• _Written request_
Copy the records below verbatim, from the line with "1005x487 pixels." up to and including the line with "I will 1460,528.", and give nothing else.

• _Data shown_

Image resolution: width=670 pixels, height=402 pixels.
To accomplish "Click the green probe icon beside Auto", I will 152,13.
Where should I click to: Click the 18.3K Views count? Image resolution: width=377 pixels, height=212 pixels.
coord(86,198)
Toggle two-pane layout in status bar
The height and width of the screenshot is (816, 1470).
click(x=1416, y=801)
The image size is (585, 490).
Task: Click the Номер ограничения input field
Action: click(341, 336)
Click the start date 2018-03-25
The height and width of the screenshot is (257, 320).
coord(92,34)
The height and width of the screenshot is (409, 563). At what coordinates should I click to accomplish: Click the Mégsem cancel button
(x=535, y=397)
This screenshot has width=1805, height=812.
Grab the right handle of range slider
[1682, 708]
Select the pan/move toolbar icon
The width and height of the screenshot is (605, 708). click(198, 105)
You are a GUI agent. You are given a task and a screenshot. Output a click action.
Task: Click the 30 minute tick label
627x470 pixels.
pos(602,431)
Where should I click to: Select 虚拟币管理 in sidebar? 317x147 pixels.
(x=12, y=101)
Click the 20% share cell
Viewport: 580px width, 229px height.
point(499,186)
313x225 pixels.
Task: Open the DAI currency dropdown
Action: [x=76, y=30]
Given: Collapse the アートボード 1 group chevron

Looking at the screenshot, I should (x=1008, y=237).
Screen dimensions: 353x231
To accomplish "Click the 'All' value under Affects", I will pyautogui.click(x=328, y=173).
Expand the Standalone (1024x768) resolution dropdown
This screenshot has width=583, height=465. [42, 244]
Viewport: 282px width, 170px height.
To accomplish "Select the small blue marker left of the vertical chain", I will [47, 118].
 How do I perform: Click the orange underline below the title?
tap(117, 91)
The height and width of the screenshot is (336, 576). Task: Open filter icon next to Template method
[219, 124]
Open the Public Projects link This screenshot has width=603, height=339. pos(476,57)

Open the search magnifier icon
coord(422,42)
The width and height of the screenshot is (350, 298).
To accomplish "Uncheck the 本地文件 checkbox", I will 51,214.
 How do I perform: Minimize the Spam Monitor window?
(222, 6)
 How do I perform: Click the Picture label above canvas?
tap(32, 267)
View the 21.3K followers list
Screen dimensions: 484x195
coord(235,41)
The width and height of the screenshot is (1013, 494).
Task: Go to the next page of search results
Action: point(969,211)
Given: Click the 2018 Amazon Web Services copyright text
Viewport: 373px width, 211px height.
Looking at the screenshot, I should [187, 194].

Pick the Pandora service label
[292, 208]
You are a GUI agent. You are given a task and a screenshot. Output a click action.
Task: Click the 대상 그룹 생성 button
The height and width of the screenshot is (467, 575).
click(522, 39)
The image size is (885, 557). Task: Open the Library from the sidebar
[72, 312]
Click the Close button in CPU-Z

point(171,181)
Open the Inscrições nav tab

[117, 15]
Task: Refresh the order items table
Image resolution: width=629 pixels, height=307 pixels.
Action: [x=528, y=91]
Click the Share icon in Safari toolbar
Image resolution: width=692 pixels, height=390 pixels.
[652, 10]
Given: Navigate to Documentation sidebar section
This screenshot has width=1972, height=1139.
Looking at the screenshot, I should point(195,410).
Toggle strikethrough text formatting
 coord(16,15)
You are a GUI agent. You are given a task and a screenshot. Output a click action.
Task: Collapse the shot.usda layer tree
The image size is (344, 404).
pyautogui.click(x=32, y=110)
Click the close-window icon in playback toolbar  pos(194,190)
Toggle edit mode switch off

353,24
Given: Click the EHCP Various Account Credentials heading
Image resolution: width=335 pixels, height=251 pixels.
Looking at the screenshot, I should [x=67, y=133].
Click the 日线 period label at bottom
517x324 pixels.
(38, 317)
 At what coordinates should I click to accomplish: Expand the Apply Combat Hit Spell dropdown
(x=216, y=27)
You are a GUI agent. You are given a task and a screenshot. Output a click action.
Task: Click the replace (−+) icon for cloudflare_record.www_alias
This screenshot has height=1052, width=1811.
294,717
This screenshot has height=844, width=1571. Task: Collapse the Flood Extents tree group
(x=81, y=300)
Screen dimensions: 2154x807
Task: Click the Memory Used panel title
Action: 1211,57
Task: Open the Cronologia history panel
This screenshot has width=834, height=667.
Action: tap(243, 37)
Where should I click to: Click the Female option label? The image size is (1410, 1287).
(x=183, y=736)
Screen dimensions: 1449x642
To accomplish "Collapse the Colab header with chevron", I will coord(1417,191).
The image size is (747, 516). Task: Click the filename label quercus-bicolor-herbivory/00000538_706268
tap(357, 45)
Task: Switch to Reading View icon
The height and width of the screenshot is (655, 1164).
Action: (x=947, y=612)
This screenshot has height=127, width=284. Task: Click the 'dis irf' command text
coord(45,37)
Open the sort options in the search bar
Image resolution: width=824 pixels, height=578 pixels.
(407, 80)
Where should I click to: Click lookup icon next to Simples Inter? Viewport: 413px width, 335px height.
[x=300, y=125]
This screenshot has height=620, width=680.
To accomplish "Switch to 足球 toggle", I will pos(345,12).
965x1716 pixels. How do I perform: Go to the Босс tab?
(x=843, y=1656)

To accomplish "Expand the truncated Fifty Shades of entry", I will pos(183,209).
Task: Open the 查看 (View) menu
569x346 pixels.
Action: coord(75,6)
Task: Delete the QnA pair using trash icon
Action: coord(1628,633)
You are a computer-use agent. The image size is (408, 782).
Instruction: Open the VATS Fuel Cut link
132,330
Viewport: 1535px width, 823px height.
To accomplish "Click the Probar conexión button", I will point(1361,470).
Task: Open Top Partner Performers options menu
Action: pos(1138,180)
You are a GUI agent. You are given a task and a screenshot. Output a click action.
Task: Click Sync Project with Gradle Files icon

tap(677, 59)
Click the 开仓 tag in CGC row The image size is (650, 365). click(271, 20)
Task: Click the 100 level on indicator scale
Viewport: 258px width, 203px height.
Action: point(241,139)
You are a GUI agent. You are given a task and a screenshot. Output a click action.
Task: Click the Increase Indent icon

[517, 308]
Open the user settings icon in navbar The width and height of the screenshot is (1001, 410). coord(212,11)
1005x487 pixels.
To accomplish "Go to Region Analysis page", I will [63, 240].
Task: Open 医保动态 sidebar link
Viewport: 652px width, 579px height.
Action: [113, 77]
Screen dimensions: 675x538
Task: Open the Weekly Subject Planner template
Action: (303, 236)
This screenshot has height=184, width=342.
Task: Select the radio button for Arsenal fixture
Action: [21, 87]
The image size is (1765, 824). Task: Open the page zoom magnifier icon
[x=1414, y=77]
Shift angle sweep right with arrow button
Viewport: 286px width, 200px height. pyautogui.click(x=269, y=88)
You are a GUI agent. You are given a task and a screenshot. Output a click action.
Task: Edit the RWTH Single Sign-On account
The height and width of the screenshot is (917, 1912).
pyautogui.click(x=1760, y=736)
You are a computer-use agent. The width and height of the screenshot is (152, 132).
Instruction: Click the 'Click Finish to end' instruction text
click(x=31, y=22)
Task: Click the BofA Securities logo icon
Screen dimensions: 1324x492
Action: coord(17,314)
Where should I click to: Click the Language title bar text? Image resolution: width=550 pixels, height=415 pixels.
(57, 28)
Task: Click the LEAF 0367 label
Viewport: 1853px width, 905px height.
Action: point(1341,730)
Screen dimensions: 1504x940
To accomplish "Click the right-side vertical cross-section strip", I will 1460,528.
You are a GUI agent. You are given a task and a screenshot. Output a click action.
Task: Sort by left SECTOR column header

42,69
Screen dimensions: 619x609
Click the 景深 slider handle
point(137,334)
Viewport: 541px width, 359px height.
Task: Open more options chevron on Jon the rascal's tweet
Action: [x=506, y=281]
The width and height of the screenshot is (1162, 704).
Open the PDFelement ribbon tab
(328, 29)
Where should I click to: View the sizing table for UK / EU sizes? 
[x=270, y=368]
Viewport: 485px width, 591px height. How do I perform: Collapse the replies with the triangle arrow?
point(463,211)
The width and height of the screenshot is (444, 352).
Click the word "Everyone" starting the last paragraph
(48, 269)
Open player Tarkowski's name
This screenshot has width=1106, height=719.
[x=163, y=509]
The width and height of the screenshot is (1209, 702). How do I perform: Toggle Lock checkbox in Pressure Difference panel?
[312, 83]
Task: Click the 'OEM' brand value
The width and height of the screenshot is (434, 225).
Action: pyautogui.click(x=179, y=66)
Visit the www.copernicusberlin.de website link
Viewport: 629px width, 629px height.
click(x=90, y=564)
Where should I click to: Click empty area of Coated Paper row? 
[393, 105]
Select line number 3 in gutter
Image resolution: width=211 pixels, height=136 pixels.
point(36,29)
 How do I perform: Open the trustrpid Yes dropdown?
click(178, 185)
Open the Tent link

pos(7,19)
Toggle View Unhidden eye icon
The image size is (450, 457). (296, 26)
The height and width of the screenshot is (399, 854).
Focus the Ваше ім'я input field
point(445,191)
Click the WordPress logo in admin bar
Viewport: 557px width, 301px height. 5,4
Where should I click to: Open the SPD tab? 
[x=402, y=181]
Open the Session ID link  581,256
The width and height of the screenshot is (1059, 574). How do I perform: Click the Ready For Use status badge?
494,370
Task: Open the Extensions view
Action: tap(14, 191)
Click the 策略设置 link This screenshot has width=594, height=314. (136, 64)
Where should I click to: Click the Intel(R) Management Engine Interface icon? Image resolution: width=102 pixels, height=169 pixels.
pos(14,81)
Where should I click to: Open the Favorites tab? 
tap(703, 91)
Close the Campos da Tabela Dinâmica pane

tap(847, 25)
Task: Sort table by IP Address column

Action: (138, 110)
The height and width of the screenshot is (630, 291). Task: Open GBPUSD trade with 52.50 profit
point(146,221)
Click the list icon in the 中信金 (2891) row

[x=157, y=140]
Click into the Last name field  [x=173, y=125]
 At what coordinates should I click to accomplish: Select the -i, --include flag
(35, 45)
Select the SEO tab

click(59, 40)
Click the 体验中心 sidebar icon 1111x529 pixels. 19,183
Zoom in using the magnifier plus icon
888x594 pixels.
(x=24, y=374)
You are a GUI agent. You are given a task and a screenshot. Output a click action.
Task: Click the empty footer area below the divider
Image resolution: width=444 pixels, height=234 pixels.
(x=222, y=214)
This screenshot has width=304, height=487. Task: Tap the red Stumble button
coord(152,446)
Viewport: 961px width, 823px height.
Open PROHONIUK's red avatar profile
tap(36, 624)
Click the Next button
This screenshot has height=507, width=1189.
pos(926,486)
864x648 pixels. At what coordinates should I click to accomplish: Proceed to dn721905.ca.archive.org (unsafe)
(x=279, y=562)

• _Reply_
1005x487 pixels.
To accomplish "Go to Region Analysis page", I will [63, 240].
Task: Open 医保动态 sidebar link
Viewport: 652px width, 579px height.
Action: [113, 77]
Screen dimensions: 675x538
Task: Open the Weekly Subject Planner template
Action: (303, 236)
This screenshot has height=184, width=342.
Task: Select the radio button for Arsenal fixture
Action: [21, 87]
The image size is (1765, 824). Task: Open the page zoom magnifier icon
[x=1414, y=77]
Shift angle sweep right with arrow button
Viewport: 286px width, 200px height. pyautogui.click(x=269, y=88)
You are a GUI agent. You are given a task and a screenshot. Output a click action.
Task: Edit the RWTH Single Sign-On account
The height and width of the screenshot is (917, 1912).
pyautogui.click(x=1760, y=736)
You are a computer-use agent. The width and height of the screenshot is (152, 132).
Instruction: Click the 'Click Finish to end' instruction text
click(x=31, y=22)
Task: Click the BofA Securities logo icon
Screen dimensions: 1324x492
Action: coord(17,314)
Where should I click to: Click the Language title bar text? Image resolution: width=550 pixels, height=415 pixels.
(57, 28)
Task: Click the LEAF 0367 label
Viewport: 1853px width, 905px height.
Action: point(1341,730)
Screen dimensions: 1504x940
To accomplish "Click the right-side vertical cross-section strip", I will 1460,528.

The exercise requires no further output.